FERPlus is a revised version of the FER2013 [46] dataset, in which the original labels were re-annotated by 10 individuals per sample to correct prior inaccuracies. It consists of 28,709 training samples and 3589 samples for validation and testing. The dataset includes annotations for eight expressions (neutral, happy, surprise, sad, anger, disgust, fear, and contempt), as well as ‘unknown’ and ‘non-face’ labels. In our experiments, we evaluated the classification performance on the eight valid expressions, excluding the ‘unknown’ and ‘non-face’ classes. The ground truth labels were determined by majority voting across the 10 annotators.

4.2. Implementation Details

We trained a dedicated face alignment network to support the NKF pipeline. This network, based on MobileFaceNet [41], a lightweight architecture, was trained on each dataset individually. To guide its training, we utilized the PFA network [47], a high-accuracy face alignment model, to distill landmark knowledge. This approach ensures precise landmark detection and effective face alignment. The network was trained for 200 epochs across all datasets using stochastic gradient descent (SGD) with a learning rate of 0.01, momentum of 0.9, batch size of 16, and mean squared error (MSE) loss.

For the FER task, our training strategy followed a framework similar to POSTER++ [2]. The backbone network used for expression classification was ResNet50 (IR50) [48], pretrained on the Ms-Celeb-1M [49] dataset. The weights of the face alignment network were frozen during the FER training. The input images were resized to 112 × 112 via bilinear interpolation. We trained the FER model using the Sharpness-Aware Minimization (SAM) optimizer [50,51] built on top of Adam [52], with a batch size of 64, weight decay of 1.0 × 10⁻⁴, and an exponential learning rate decay of 0.98 per epoch. The cross-entropy loss function was used.

Data augmentation was performed in multiple stages as follows. First, we applied ±15% random scaling, ±30° rotation, ±15 pixels random translation, and 50% random horizontal flipping. Subsequently, we randomly selected and applied one of the following: Gaussian noise, Gaussian blur, grayscale conversion, contrast adjustment, color jittering, power law transform, histogram equalization, JPEG compression artifacts, lighting adjustment, or identity mapping. Finally, Random Erasing was applied to enhance model robustness through regularization.

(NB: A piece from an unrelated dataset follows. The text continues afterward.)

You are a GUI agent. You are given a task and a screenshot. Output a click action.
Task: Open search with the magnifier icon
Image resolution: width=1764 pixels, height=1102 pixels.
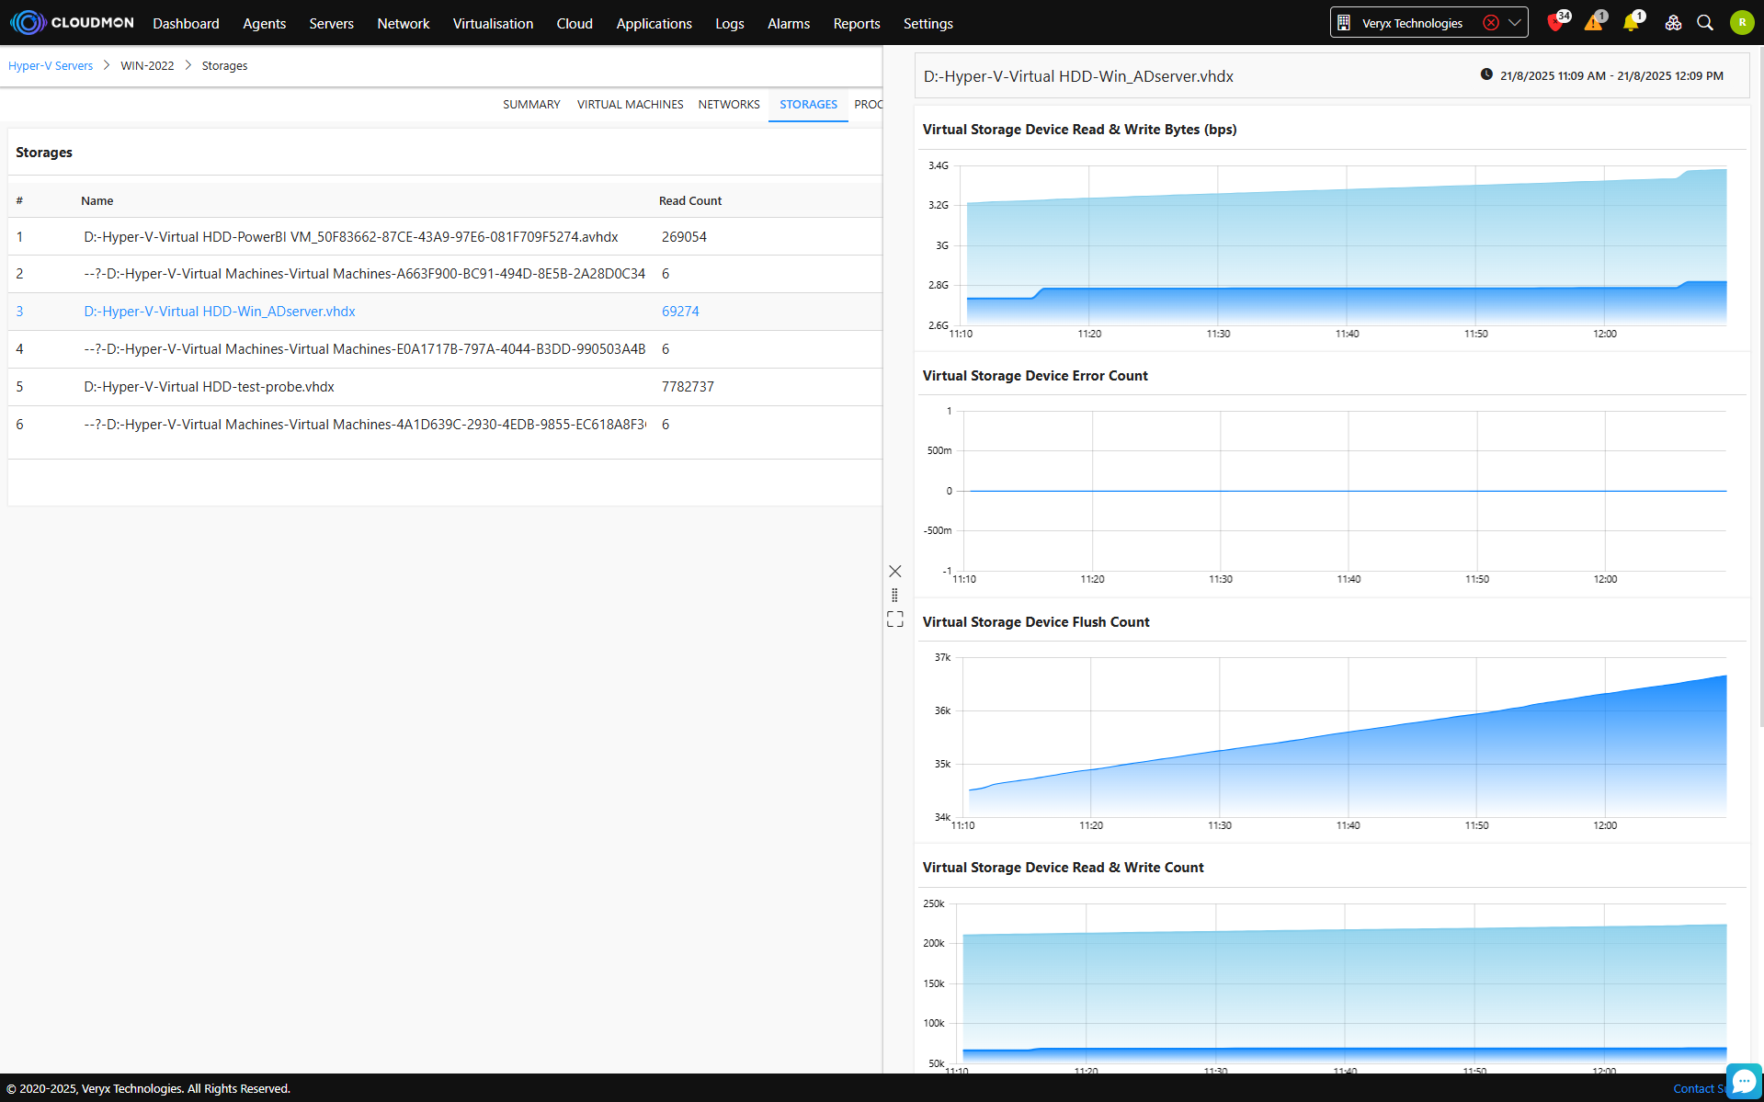tap(1705, 23)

All NKF models were trained using only the training split of each dataset. Because the AffectNet training set exhibited a class imbalance, whereas the test set was relatively balanced, we employed a class-balanced sampling strategy during training to mitigate this discrepancy. Specifically, samples from underrepresented classes were assigned higher sampling probabilities, whereas dominant classes were downweighted. However, when fine-tuning the AffectNet pretrained model on RAF-DB or FERPlus, we maintained the original class imbalance.

We implemented our models using Python 3.10 and the PyTorch 2.5 deep learning framework. All experiments were conducted on a system equipped with an AMD Ryzen 7 7700X CPU (AMD, Santa Clara, CA, USA) and an NVIDIA RTX3090 Ti GPU (NVIDIA, Santa Clara, CA, USA), operating under Ubuntu 22.04 LTS.

The training details for each dataset are summarized in Table 1. The landmark perturbation value, denoted as

c

in Equation (4) of Section 3.3, was multiplied by the size of the feature map to control the perturbation scale. A smaller value leads to a less significant impact on the landmark coordinates, whereas a larger value increases the regularization strength, improving robustness and generalization.

4.3. Evaluation

4.3.1. Comparison with State-of-the-Art Methods

To validate the effectiveness of the proposed method, we compared the performance of our NKF framework with state-of-the-art FER methods on the AffectNet, RAF-DB, and FERPlus benchmark datasets. As shown in Table 2, the proposed NKF consistently achieves higher classification accuracy across all datasets and outperforms the existing state-of-the-art methods, thereby validating its superiority for FER tasks.

Table 2 compares the methods pretrained on AffectNet-8 with those that were not. The proposed NKF outperforms most existing state-of-the-art methods, except for its performance on the AffectNet-7 setting. Specifically, NKF achieved an accuracy that was 0.52% lower than that of Norface [38] on AffectNet-7 but surpassed DDAMFN [30] by 0.62% on AffectNet-8, Norface by 0.19% on RAF-DB, and S2D by 0.43% on FERPlus.

Norface utilizes additional generated images for training, which allows it to show an excellent performance on datasets such as AffectNet-7, where facial expressions are complex. Indeed, Norface demonstrated superior results on AffectNet-7, whereas NKF, trained without generated images, performed relatively worse on the same dataset. However, the proposed NKF, trained using only the images from the given dataset without generated images, achieved higher accuracy than Norface on the RAF-DB dataset, despite its comparatively worse performance on AffectNet-7.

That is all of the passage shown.